In December 2009, Explore Talent appears to have launched a massive web marketing propaganda campaign via Twitter and every single blog service and social networking site available in attempt to discredit sources which have cited them for fraud and other unscrupulous practices, including BBB.org and ripoffreport.com.

Each “blog” contains the same exact post, and like the ads they post on Craigslist, they’re full of crap.

5. Check with your peeps.

Make inquiry with your fellow performers via message board/forum to verify whether a company/agency/website/casting notice is legitimate…or not. I recommend the following forums (which I am also a member of):

6. Dummy e-mail accounts protect you from dummies.

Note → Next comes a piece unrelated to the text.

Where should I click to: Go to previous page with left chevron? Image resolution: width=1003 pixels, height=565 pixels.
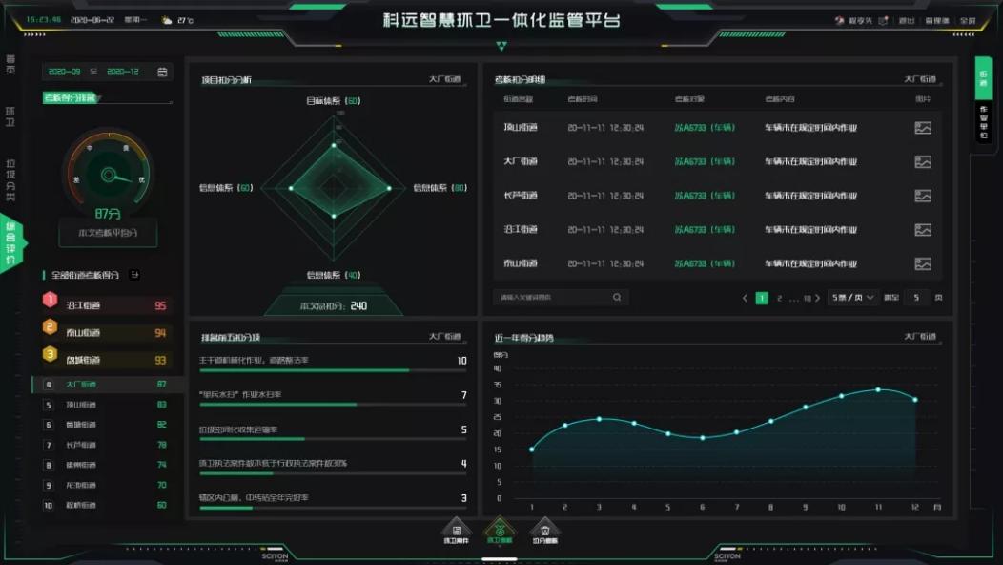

Create a separate e-mail address (like Gmail) just for submitting for projects via Craigslist, and thus keep your regular, personal e-mail account spam-free.

7. No pay? No duh!

If there’s no mention of pay yet it doesn’t specifically say “no pay,” don’t bother e-mailing them to ask because there probably isn’t any. Trust me on this. My theory is that most notices that don’t mention pay are doing so deliberately so you will contact them to ask, and then they own your contact info to use and abuse.

8. If it seems too good to be true, it probably is.

Yes, I know how clichéd that sounds, but this is also Craigslist we’re talking about here and it’s the truth.

9. Better safe than sorry.

Another cliché, but you really cannot be too cautious submitting via Craigslist for anything. And not just in submitting, but auditioning as well. If the venue turns out to be someone’s home (as has happened with me a few times), ask to meet them first in a very public place like a local coffee shop or food court in a mall. And I’d even suggest taking a friend with you too, just to be safe.

Some ads you’ll I.D. immediately as crazy, like this “Drunk Santa” ad I shared on TSCC. But sometimes Craigslist posts may appear legitimate and turn out to be total wackos, like what members have posted on VO-BB.com here and here about “sneezing” audition scams where fetishists were exploiting female voice talents. No joke. It’s too weird to make this stuff up. Voice actor Bobbin Beam also blogged about this back in March 2008.

That said, looking for work on Craigslist requires lots of caution and a great deal of discernment. And even taking extra precautions, I’ve still gotten spammed on occasion. But I’ll tell you that using the above methods really does help cut through the crap…which is an appropriate transition to my final point.

10. Craigslist is full of crap.

Seriously. I even joke with others that looking for legit acting work on Craigslist is like looking for gold in the sewer: most of it’s crap, but every now and then you find a nugget…which still might turn out to be crap too, or it looks like gold but turns out to be fool’s gold.

Jokes aside, I have booked many paid gigs through Craigslist in the last few years: product demo jobs, event hosting gigs, some decent-paying voiceover work, background work for film/TV, and performing as an entertainer for live events.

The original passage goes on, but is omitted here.